## Отрывок из текста
━━━━━━━━━━━━━━━━━━━━━━━━━━━━━━

«Из Петрограда… Разряд 1-й… Военная… Прошу Вас срочно прибыть Петроград Министерство путей сообщения, где на подъезде прикажите караулу доложить мне. По поручению Комитета Государственной думы член Думы Бубликов».
Сперва Ломоносов ничего не понял.
Караул? Дума? Бубликов?
Выходит Дума захватила министерство?.. Что же это, революция? Что ему теперь делать?
Откликнуться на телеграмму и ехать? Но через два-три дня подойдут войска с фронта, и еще неизвестно, чем все это кончится.

━━━━━━━━━━━━━━━━━━━━━━━━━━━━━━

## Данные

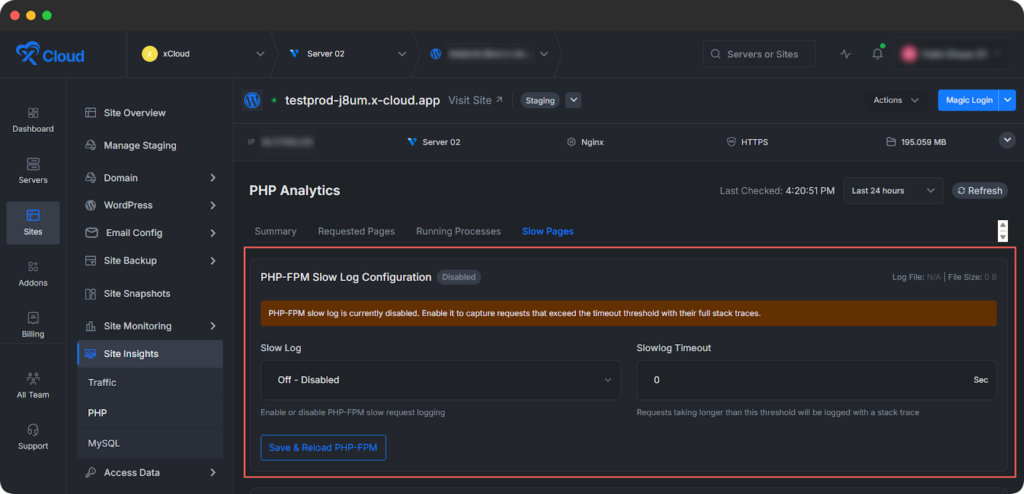1024x494 pixels.
Task: Open the Dashboard sidebar icon
Action: click(33, 119)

━━━━━━━━━━━━━━━━━━━━━━━━━━━━━━

## Задание 1
Кто подписал телеграмму, приведенную в отрывке?
## Задание 2
Выпишите все вопросы, которые Ломоносов задает себе в отрывке, прочитав телеграмму.
## Задание 3
Переведите на английский язык предложение из отрывка: «Сперва Ломоносов ничего не понял».
Листинг для выполнения этих заданий не понадобится.

## Решение задачи 1
Телеграмму подписал член Думы Бубликов.

## Решение задачи 2
Караул?
Дума?
Бубликов?
Выходит Дума захватила министерство?..
Что же это, революция?
Что ему теперь делать?
Откликнуться на телеграмму и ехать?

## Решение задачи 3
At first Lomonosov understood nothing.